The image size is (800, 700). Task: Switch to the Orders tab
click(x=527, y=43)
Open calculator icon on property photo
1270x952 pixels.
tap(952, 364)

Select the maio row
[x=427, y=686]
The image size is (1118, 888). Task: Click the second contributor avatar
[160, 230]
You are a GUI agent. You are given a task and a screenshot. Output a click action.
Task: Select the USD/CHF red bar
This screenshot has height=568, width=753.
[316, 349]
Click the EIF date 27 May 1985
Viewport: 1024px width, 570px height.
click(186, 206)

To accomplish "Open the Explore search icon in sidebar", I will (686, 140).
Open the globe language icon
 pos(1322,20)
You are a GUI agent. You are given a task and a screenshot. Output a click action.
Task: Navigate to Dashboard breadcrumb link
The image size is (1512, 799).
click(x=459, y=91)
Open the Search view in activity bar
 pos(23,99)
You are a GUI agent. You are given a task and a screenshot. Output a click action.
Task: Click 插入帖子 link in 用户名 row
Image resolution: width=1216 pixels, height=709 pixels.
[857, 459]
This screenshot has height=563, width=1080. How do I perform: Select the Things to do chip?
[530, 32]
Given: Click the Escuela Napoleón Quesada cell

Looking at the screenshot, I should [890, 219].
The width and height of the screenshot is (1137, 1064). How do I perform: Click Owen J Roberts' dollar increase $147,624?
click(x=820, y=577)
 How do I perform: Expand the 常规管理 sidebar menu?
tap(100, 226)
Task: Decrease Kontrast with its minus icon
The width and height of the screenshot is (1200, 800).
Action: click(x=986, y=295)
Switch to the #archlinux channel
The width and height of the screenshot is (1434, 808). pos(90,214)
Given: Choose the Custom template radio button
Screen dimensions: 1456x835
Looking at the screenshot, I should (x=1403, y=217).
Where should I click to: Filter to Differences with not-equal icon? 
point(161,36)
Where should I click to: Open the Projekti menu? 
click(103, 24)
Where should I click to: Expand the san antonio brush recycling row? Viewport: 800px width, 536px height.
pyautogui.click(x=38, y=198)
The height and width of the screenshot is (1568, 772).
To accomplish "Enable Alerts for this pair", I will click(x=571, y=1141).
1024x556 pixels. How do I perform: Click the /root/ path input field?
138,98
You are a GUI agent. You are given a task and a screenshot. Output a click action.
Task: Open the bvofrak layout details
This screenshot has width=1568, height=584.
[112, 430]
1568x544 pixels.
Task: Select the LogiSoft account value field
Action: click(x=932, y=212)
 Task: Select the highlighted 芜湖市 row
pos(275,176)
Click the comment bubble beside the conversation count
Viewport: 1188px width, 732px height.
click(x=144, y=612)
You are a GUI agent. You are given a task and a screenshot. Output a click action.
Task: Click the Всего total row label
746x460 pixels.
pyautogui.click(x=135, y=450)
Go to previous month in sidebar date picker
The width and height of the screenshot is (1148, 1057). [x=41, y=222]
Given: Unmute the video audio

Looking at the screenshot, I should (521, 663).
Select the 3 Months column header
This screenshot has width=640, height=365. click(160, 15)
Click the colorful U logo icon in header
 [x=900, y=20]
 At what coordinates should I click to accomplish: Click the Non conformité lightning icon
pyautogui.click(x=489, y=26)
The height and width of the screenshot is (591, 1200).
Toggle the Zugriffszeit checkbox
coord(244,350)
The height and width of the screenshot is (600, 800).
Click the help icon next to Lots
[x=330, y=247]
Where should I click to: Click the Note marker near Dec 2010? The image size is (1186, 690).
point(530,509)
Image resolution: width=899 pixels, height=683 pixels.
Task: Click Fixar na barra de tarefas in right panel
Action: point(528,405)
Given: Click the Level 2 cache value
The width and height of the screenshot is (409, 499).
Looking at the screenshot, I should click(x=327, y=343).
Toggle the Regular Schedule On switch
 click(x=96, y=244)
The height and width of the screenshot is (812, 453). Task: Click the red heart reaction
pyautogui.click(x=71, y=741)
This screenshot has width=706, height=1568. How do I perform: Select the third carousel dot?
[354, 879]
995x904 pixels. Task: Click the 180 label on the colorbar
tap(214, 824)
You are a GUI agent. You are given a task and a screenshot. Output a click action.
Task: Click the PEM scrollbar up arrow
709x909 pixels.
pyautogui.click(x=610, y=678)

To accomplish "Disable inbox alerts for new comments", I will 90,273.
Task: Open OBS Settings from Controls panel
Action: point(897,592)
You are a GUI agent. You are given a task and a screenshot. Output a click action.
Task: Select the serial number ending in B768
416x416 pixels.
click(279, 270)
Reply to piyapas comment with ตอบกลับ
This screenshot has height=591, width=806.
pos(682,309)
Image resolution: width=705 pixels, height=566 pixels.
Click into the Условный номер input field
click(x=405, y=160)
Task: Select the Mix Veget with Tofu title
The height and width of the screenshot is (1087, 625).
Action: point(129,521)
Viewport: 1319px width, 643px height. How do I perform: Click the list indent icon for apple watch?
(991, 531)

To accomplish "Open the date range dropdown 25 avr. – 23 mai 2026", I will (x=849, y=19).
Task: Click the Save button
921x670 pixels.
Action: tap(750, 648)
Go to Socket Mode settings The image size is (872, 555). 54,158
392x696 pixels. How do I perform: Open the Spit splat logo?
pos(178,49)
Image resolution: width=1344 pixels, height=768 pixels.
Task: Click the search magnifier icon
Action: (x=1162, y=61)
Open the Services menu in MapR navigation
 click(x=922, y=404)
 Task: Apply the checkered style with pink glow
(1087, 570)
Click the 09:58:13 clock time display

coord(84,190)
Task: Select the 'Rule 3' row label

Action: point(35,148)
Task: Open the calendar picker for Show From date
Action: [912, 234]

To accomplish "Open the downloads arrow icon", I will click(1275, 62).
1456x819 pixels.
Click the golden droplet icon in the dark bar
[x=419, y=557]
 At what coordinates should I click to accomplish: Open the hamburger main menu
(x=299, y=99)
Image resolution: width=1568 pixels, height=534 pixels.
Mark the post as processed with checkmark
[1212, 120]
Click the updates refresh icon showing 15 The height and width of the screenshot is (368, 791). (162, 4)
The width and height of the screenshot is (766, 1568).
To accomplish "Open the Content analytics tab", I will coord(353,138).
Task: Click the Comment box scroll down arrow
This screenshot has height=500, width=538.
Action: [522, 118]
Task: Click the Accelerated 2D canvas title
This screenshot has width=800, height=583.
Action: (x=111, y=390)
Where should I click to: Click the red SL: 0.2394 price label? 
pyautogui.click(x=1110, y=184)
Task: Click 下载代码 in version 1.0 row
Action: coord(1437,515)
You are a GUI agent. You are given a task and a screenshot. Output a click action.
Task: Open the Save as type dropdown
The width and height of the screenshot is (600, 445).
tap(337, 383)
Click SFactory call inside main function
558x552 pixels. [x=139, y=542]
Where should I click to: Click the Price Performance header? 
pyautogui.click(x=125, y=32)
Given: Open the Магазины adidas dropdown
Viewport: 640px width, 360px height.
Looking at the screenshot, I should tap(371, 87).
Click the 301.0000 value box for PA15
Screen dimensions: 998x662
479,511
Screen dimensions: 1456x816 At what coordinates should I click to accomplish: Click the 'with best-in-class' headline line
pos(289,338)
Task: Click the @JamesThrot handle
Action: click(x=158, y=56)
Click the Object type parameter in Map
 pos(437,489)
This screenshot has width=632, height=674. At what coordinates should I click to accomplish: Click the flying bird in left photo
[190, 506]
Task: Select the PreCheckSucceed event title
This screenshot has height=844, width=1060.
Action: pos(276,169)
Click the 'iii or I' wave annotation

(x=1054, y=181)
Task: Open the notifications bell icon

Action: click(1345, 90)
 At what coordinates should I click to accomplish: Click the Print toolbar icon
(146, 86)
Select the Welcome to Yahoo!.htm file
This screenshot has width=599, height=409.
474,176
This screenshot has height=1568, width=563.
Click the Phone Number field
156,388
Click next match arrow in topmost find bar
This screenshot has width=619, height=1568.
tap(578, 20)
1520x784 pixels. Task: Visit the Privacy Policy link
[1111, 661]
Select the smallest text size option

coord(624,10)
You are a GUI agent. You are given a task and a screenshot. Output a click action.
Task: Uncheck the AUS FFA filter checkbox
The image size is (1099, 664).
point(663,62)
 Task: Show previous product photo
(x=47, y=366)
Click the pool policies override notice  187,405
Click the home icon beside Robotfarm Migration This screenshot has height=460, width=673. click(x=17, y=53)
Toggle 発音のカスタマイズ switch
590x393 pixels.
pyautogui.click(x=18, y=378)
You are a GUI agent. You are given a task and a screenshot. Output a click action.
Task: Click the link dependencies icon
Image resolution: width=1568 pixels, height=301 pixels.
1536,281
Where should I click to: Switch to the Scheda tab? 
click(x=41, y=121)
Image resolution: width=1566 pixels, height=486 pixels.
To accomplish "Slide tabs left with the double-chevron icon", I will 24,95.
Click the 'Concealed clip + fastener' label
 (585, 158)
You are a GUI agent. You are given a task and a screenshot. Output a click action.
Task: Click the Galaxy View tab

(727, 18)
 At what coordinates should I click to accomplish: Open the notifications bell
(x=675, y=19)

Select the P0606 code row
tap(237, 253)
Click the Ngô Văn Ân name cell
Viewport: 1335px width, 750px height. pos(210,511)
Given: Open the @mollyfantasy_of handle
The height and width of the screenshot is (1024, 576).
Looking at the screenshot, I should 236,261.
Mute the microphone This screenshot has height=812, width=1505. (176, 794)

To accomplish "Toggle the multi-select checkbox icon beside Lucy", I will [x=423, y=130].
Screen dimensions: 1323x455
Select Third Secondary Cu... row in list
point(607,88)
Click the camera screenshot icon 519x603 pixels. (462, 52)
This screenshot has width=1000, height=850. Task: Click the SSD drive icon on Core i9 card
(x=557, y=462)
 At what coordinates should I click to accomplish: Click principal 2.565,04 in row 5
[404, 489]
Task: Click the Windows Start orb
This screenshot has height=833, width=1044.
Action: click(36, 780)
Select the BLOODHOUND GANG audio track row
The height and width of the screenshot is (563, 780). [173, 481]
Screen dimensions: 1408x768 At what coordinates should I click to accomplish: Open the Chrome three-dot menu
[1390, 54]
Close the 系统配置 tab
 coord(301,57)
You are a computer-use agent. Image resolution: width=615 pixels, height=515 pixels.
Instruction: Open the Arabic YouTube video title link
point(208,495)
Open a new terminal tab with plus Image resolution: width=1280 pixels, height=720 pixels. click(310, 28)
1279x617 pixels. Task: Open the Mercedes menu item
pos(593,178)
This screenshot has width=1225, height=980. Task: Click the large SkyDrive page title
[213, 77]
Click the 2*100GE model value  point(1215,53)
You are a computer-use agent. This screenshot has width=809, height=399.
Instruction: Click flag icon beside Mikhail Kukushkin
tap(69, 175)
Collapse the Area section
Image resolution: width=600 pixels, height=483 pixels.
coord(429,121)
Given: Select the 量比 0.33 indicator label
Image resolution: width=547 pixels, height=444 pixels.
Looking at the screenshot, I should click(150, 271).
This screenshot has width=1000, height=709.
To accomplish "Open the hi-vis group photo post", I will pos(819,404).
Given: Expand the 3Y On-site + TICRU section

··········

• _Exercise prompt_
Looking at the data, how many lines hold the string "dropdown"? Reply with the number alone.

• _Your solution_
3